Success pushes Houston crime lab into financial crisis

Houston's state of the art crime lab is suffering from its own success. Turnaround time, or the speed at which cases are handled, has improved a whopping 48 percent in just a year with vastly improved quality.

As a consequence, the city's crime fighters are sending the Houston Forensic Science Center more potentially case-solving evidence than ever before, with requests up 35 percent.

"That's also a good thing because that means more things are being investigated. We want to see more work. We want more work," said Dr. Peter Stout, chief operating officer at the HFSC.

But Stout says there's a tough bottom line. Cracking crime has temporarily cracked the Houston Forensic Center's budget.

He's asking Mayor Sylvester Turner for an emergency $2.5 million to fill the gap and prevent crippling cutbacks, including potential layoffs that could occur in a matter of weeks, if not days.

"Turnaround times are going to have to go up. I'm afraid of backlogs that would build because the work keeps coming in," said Stout.

While he's fully committed to cutting crime, it's not the kind of request Mayor Turner welcomes at a time when city dollars are tight and other departments are cutting costs.

Today the mayor said this is the second increase the crime lab has requested since he took office in January.

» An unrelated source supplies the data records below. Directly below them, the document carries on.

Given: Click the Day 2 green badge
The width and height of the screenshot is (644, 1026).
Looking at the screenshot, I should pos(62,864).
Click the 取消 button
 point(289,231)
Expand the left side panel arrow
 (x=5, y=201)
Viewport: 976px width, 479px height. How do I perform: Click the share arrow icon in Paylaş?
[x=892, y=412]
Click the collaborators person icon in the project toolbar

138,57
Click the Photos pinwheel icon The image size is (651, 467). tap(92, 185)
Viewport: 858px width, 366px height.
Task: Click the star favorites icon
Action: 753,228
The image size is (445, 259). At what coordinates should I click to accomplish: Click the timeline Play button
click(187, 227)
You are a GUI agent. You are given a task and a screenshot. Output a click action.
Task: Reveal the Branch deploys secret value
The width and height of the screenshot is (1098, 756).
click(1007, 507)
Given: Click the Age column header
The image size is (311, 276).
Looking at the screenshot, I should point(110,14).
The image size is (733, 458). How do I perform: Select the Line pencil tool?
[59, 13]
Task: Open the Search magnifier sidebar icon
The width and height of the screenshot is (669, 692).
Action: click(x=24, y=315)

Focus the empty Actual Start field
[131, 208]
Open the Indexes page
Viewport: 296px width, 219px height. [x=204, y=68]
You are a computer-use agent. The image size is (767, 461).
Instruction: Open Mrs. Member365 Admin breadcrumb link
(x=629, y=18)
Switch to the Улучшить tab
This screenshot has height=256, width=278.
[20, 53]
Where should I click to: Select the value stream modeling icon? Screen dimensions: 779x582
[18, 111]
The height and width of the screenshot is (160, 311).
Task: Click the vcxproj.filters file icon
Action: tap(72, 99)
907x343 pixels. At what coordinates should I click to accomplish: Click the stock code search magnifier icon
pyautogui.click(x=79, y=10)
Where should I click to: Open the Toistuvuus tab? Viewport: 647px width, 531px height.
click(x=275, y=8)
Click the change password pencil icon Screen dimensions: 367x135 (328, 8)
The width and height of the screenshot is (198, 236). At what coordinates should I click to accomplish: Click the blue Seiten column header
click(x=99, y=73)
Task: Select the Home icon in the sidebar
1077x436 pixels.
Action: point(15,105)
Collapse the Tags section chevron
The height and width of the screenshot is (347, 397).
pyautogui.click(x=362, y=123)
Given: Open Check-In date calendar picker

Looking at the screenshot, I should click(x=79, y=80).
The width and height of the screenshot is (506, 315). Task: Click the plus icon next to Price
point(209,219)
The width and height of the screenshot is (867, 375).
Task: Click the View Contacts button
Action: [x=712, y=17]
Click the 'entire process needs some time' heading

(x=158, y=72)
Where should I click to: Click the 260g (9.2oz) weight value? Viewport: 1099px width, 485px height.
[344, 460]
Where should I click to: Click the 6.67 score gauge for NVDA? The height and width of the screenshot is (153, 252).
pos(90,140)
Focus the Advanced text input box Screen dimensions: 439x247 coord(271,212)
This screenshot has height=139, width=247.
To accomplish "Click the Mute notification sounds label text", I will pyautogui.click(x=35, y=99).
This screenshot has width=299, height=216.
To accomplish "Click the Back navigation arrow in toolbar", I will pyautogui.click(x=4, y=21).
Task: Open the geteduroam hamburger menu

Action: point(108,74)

"Don't come to me saying 'Mayor if you don't give me another  $2 million we are going to be laying off people and we are going to be getting behind.' That's not the way people run their households. That's not the way I intend to run this city and it's certainly not the way we are going to run the crime lab," said Turner.

Turner says he's planning a "deep dive" to determine whether the crime lab deserves the added investment.

Stout and his team believe they have the proof-of-performance to earn the Mayor's trust and the taxpayers' money.